Problem requirements:
From the line with "Go to the Chapter tab" to the line with "Task: Click the Surfshark logo", retype each line exactly as it stands in the records below, but skip the pictures.

Input records:
-- -- --
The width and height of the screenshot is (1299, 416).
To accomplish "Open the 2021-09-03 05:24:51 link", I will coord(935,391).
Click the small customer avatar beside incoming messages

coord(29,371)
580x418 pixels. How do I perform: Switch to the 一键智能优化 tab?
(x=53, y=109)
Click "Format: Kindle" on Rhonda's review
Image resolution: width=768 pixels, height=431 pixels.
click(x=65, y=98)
-- -- --
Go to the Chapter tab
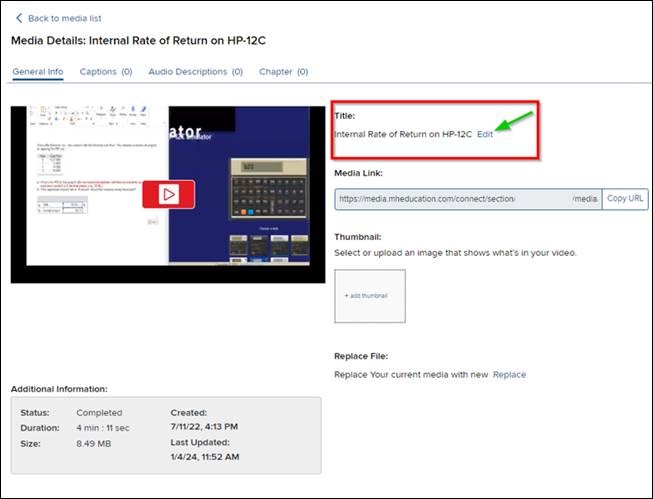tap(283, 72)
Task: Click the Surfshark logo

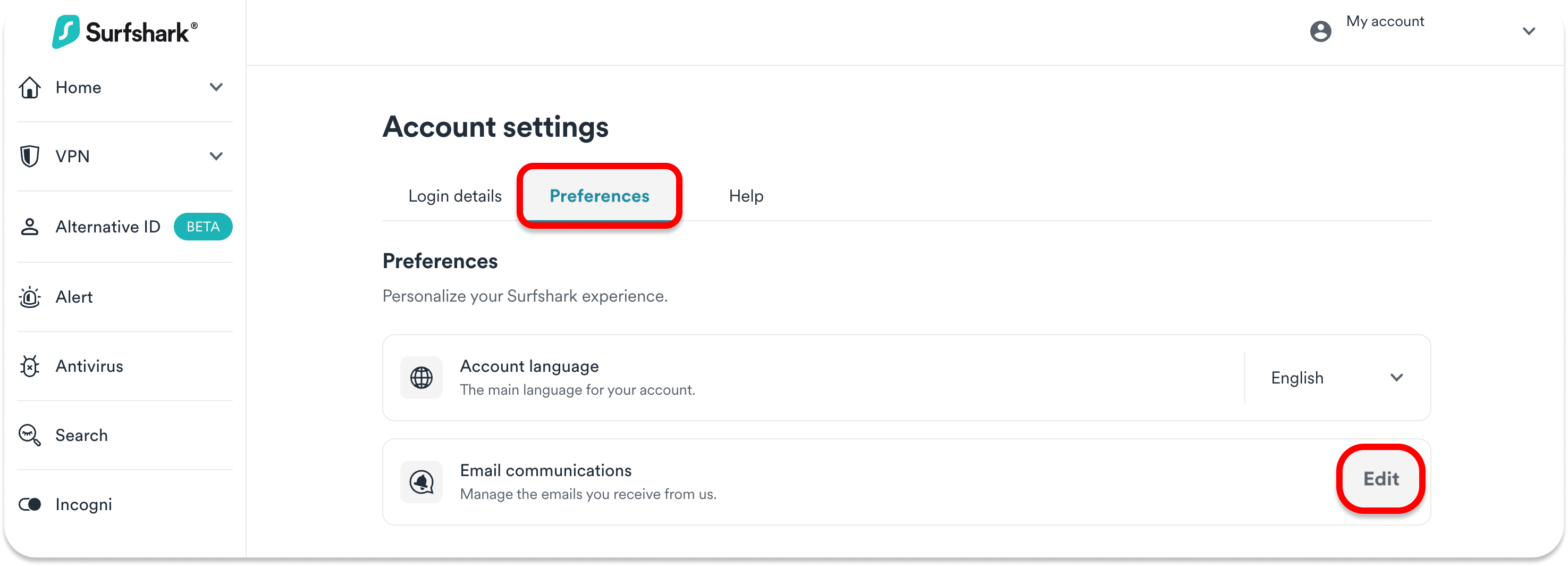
-- -- --
Output for this exercise:
Go to the Chapter tab
tap(283, 72)
Task: Click the Surfshark logo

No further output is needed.